Diphthongs in Kurima are /ai/ and /ui/.

===Consonants===

|  |  | Bilabial | Labiodental | Alveolar | Postalveolar | Palatal | Velar | Glottal |
|---|---|---|---|---|---|---|---|---|
| Nasal |  | m |  |  | n |  |  |  |
| Fricative |  |  | f v | s z | ɕ ʑ |  |  | (h) |
| Affricate |  |  |  | ts dz | tɕ dʑ |  |  | (h) |
| Stop |  | p b |  | t d |  |  | k g |  |
| Flap |  |  |  | r |  |  |  |  |
| Approximant |  | w |  |  |  | j |  |  |

===Word stress===
Stress in Kurima is highly pragmatic: it correlates with theme topicalization, H pitch occurs wherever lexical items that are considered topical of the discourse. Pitch is not specified at a lexical level. However, older reports from the 1960s described the Kurima accent system as stable and predictable one-pattern system but was shifting towards accentless type.

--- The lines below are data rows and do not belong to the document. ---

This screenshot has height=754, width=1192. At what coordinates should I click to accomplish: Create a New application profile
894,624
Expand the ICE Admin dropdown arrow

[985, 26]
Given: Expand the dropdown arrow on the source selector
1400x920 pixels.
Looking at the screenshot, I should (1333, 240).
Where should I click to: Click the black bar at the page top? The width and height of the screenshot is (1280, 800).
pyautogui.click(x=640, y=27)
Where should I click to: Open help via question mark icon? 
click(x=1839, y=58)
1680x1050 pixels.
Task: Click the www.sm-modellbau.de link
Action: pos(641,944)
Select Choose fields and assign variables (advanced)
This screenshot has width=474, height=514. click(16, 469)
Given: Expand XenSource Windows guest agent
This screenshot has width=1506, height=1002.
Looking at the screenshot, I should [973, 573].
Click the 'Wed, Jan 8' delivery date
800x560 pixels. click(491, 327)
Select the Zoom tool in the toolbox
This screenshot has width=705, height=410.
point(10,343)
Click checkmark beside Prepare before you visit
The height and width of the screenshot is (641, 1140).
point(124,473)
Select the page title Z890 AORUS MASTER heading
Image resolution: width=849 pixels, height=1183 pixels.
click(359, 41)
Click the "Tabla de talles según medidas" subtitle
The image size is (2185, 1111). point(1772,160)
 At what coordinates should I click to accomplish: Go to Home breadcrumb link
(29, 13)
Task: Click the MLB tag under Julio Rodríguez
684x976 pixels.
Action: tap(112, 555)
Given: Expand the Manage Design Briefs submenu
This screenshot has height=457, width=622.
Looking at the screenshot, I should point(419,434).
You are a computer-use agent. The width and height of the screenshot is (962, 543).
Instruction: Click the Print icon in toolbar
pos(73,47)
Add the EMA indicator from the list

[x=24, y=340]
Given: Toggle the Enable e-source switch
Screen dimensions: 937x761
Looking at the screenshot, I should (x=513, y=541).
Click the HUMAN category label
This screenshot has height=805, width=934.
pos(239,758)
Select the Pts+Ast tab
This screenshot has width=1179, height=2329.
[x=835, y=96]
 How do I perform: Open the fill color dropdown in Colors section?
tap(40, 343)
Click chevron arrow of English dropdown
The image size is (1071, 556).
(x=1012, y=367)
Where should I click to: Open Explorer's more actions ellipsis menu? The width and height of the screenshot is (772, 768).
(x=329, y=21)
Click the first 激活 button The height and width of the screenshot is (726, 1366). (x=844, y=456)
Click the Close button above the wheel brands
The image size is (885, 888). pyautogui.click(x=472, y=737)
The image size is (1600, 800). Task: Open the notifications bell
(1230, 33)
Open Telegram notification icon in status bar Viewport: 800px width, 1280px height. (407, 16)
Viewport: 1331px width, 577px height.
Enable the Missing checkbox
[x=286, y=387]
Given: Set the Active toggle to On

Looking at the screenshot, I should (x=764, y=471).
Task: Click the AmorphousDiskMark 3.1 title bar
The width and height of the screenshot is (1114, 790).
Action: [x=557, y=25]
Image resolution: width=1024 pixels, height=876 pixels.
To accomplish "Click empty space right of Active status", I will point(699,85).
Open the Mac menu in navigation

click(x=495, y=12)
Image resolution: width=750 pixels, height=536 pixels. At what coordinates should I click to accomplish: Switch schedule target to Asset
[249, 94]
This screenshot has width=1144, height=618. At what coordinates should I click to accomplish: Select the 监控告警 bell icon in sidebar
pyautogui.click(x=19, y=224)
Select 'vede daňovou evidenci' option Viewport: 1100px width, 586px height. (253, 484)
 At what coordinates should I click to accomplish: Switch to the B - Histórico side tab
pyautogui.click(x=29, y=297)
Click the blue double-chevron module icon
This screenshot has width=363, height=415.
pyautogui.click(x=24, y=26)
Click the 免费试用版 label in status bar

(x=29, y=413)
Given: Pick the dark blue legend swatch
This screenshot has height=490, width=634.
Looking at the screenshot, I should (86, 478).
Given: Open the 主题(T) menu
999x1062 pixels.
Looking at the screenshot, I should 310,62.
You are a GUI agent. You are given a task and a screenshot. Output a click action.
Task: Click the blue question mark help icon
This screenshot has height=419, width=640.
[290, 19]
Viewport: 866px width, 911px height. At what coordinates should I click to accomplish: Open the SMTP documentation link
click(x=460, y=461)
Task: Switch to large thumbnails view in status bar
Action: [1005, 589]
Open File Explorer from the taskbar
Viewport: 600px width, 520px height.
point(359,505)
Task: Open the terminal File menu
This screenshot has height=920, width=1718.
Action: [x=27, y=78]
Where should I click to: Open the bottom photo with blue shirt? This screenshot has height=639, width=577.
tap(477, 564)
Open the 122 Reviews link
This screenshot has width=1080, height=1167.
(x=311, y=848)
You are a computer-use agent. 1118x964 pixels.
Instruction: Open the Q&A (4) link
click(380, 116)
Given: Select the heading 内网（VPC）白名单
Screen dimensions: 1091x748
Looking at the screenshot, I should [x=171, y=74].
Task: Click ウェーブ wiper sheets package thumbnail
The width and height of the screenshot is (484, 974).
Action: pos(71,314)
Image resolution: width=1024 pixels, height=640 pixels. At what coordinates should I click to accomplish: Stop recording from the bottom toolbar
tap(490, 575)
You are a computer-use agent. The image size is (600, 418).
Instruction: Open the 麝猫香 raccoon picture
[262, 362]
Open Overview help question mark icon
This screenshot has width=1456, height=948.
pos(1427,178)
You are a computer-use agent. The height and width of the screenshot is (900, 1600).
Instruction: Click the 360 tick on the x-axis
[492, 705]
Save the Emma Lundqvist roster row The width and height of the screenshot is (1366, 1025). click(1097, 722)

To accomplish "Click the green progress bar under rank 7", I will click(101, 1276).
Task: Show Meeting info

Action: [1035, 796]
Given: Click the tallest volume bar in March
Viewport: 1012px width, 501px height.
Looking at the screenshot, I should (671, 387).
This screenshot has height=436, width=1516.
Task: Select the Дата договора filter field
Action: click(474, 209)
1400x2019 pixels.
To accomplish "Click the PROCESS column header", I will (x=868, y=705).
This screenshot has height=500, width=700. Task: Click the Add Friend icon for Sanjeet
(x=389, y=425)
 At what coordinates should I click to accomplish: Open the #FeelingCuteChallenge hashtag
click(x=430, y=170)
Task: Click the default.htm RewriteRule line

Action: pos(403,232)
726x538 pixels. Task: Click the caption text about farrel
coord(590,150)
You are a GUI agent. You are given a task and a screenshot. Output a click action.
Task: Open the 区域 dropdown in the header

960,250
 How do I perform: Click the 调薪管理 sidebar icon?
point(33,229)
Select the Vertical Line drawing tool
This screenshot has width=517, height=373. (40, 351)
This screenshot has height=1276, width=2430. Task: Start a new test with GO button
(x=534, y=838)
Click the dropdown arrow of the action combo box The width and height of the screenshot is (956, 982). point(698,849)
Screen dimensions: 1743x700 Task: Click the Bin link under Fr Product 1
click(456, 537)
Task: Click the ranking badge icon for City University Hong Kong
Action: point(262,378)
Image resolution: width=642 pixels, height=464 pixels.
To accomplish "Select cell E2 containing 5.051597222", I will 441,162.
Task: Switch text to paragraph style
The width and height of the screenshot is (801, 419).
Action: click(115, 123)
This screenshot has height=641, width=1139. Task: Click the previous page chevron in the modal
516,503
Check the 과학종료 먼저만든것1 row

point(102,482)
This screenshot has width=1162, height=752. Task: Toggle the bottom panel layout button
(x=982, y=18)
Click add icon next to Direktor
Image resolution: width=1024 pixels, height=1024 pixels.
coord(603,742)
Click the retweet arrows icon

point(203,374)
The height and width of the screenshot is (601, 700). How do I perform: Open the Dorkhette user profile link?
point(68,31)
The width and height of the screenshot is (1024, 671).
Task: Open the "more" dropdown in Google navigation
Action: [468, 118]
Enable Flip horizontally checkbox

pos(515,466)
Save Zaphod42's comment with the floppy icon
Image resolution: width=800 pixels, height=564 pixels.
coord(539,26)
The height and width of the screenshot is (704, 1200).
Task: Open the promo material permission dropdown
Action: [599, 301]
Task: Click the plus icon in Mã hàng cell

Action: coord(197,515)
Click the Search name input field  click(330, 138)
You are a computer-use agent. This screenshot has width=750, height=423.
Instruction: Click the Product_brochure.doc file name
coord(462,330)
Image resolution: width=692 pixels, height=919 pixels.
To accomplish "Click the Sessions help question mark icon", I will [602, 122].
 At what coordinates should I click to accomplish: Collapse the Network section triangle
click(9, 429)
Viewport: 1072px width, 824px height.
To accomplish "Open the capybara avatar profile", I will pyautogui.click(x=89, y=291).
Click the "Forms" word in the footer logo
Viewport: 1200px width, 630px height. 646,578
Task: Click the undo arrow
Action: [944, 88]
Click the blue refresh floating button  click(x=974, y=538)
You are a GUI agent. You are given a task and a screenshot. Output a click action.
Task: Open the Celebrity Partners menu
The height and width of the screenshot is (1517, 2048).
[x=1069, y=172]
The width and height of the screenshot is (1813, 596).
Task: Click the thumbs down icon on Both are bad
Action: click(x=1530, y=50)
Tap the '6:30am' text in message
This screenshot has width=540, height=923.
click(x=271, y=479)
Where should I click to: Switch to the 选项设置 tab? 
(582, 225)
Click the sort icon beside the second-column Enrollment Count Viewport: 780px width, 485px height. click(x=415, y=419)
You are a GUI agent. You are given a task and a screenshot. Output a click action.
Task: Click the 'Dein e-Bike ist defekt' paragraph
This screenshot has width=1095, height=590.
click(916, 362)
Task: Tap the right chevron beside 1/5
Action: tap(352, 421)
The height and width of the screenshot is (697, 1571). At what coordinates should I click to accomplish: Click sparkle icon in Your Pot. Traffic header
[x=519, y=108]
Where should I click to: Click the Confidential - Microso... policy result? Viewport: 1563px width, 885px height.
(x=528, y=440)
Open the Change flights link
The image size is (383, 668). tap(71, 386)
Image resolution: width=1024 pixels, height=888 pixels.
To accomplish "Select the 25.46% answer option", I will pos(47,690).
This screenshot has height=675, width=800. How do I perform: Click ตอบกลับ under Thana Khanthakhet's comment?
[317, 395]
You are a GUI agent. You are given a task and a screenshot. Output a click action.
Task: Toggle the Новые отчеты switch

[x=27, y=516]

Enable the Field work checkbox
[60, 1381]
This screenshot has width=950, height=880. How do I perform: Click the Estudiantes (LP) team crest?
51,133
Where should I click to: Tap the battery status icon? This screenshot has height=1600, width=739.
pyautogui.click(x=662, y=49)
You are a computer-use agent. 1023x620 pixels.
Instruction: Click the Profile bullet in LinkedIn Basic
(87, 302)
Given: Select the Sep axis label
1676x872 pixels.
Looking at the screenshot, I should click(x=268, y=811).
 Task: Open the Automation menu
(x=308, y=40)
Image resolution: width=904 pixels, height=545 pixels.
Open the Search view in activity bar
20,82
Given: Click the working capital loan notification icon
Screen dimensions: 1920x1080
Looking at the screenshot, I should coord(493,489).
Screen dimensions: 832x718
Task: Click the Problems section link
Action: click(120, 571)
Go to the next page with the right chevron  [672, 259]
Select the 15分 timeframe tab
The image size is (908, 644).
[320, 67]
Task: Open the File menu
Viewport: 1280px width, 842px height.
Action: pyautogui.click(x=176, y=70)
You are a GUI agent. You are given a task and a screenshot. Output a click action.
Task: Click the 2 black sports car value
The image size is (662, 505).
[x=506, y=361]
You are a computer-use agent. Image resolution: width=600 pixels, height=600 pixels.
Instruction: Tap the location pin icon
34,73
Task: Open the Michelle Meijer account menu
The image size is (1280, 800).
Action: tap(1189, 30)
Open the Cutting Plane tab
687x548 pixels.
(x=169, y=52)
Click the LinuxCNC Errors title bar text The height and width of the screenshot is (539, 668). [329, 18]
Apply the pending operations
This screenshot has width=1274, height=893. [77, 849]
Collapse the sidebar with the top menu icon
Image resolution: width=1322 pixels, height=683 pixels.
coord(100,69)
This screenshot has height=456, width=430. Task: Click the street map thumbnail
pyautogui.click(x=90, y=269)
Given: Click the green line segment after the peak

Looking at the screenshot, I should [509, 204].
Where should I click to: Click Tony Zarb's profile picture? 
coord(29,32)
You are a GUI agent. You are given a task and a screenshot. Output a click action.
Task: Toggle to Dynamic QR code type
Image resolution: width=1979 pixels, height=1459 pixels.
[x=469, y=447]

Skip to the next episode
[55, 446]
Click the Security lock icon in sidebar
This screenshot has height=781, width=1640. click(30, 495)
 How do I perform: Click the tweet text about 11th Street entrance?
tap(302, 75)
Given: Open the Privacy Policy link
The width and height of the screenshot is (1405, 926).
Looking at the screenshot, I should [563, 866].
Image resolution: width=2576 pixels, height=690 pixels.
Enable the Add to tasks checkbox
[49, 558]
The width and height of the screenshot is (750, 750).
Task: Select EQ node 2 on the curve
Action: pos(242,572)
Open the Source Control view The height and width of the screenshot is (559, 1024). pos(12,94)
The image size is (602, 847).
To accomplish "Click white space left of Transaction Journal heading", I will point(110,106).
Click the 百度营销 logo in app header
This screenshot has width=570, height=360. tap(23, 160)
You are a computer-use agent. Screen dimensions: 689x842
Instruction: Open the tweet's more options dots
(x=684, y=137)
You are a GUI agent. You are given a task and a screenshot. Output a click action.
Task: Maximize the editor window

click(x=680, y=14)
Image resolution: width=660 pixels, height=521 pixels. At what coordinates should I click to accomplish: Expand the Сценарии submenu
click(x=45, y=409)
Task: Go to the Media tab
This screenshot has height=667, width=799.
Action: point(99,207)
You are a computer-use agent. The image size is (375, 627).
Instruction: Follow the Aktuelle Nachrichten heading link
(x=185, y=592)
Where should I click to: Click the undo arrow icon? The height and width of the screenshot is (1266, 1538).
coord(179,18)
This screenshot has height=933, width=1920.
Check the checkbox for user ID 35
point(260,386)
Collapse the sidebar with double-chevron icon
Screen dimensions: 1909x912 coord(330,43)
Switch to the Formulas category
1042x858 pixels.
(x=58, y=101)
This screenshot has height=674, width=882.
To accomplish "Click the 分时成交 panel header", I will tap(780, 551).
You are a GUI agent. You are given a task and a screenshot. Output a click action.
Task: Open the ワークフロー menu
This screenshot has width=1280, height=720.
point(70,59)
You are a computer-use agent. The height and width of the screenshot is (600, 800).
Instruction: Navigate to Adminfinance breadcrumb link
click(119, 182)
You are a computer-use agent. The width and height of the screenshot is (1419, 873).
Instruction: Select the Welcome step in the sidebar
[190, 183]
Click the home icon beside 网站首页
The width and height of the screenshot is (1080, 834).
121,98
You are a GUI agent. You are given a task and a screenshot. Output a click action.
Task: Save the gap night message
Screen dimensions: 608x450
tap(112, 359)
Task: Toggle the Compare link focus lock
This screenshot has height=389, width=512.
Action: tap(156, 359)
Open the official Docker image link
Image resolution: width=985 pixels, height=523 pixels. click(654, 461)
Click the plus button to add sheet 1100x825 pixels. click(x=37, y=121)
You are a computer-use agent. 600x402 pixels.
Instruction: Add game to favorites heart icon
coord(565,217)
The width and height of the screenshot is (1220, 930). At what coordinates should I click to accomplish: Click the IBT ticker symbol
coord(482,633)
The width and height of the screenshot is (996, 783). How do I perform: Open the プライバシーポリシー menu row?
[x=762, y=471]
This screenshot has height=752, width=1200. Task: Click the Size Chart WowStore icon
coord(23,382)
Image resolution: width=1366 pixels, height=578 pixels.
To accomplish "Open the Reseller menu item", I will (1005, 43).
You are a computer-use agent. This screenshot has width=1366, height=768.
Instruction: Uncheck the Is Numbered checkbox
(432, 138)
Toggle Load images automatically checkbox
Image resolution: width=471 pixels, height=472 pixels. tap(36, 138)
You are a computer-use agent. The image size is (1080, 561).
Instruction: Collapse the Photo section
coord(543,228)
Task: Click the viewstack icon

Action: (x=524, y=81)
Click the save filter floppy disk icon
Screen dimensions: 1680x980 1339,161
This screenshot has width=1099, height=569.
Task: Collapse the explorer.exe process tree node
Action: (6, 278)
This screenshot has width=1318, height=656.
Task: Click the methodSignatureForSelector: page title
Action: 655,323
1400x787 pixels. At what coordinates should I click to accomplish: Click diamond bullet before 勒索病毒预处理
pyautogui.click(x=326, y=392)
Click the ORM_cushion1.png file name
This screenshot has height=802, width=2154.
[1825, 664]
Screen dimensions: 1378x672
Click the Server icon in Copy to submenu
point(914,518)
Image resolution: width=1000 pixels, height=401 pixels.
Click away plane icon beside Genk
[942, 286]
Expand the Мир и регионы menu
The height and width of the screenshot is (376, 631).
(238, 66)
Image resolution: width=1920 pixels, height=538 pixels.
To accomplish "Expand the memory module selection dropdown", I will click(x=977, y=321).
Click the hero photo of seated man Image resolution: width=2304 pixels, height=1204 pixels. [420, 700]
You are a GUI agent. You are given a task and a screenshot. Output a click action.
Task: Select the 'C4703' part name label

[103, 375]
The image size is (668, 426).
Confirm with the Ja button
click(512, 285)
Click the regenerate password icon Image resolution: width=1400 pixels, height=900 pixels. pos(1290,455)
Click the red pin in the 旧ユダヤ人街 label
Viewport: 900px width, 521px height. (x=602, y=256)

Compared to other Ryukyuan languages, Kurima has lost the three-way accent distinction of Proto-Ryukyuan as with most other varieties, except for Ikema, Minna, and Tarama, which preserve the contrast.

==Morphosyntax==
Like any other Japonic languages, Kurima word order in phrases is head-final SOV. As a dependent-head language, Kurima morphosyntax heavily relies on nominal case markings to define syntactic roles for certain arguments in the clause and relationship with the predicate.

In an intransitive clause, the subject argument occupies the preverbal position of the predicate.

In a transitive clause, the prototypical order is transitive subject/agent argument–object argument–predicate.

Infrequently, the object argument can be moved to the preceding position of the subject argument if the object is considered topical.